Bill Croskey will be forever remembered as an outstanding teacher and a man who loved history and his community.
Croskey died a week ago at the age of 83.
Croskey taught generations of children through his 36-year career at Steubenville High School. He taught history, social studies and government. Students he taught grew up to become fellow teachers. He influenced countless children in the classroom.
Croskey helped start the Key Club at the high school and the Honor America program. He arranged to have President Jimmy Carter address students at the first Honor America assembly.
He and others teachers would routinely take students to Washington, D.C., to view government in action.
Croskey was a member of the Kiwanis Club, and hundreds of Key Club members were introduced at the weekly Kiwanis meetings over the years.
Croskey was a teacher who took the time to get to know every student, whether that child was in his classes or not.
If a student had a problem, Croskey was there to help. He was a friend and mentor to so many.
Anyone who knew Croskey knew of his love of the theater.
When he was a child, Croskey joined the Singing Boys of America. That group would sing at Oglebay Park in Wheeling and later at the Radio City Music Hall in New York. He later performed with a USO group during World War II at the Penn Railroad station in Pittsburgh. Croskey also was known for his jitter bugging at the Swing Haven in the basement of the former YMCA on North Fourth Street. He performed in every stage production at Grant Junior High School and then at Steubenville High School.
Croskey also loved American history and local history.

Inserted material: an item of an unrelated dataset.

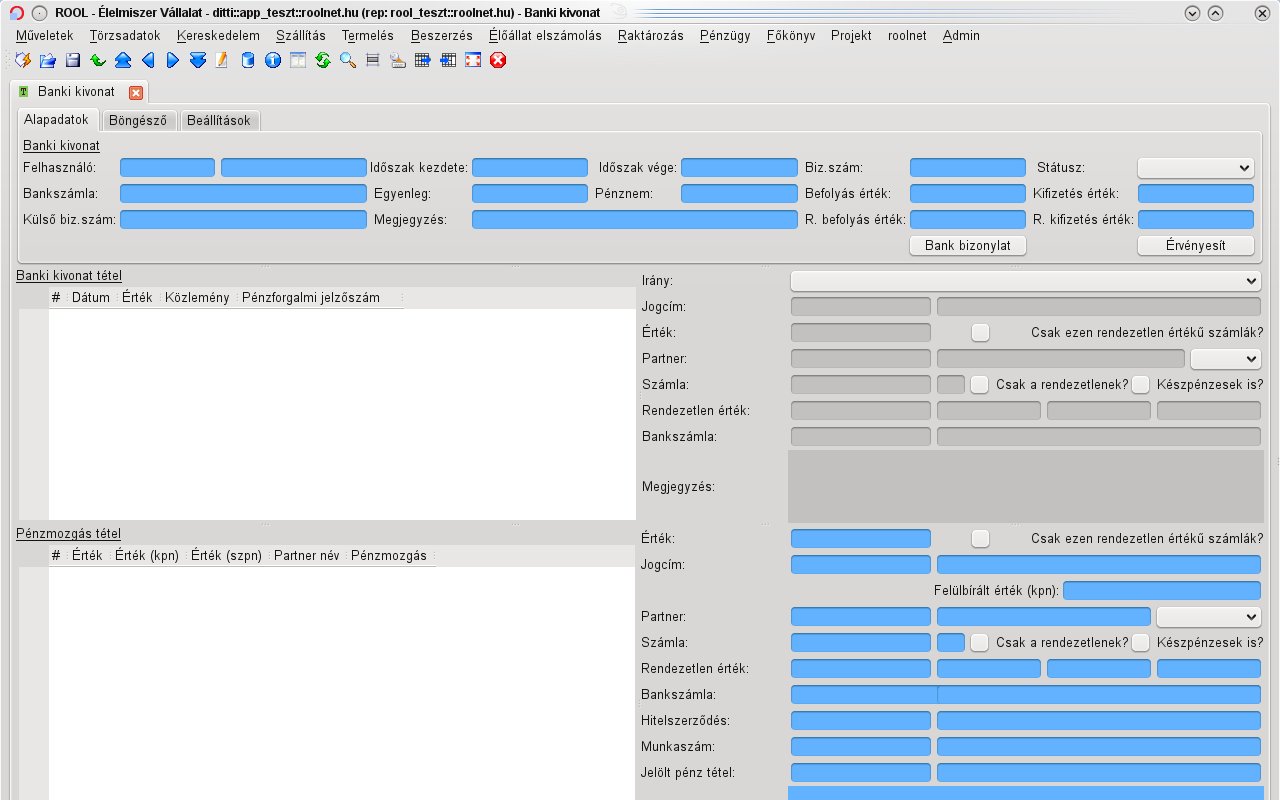Click the magnifying glass search icon

tap(348, 61)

He was a longtime member of the board operating the federal land office. He would often dress in period clothes to explain to visitors the importance of the federal land office.
When the federal land office merged with the Old Fort Steuben Project, Croskey finally took a step back.
He also was known for his involvement with the restoration efforts of the Grand Theater.
Croskey was never afraid to speak his mind. Council and commission members in the city were lectured by Croskey over various issues.
Croskey provided valuable life lessons to his students. Those life lessons are still practiced today as a legacy to the man.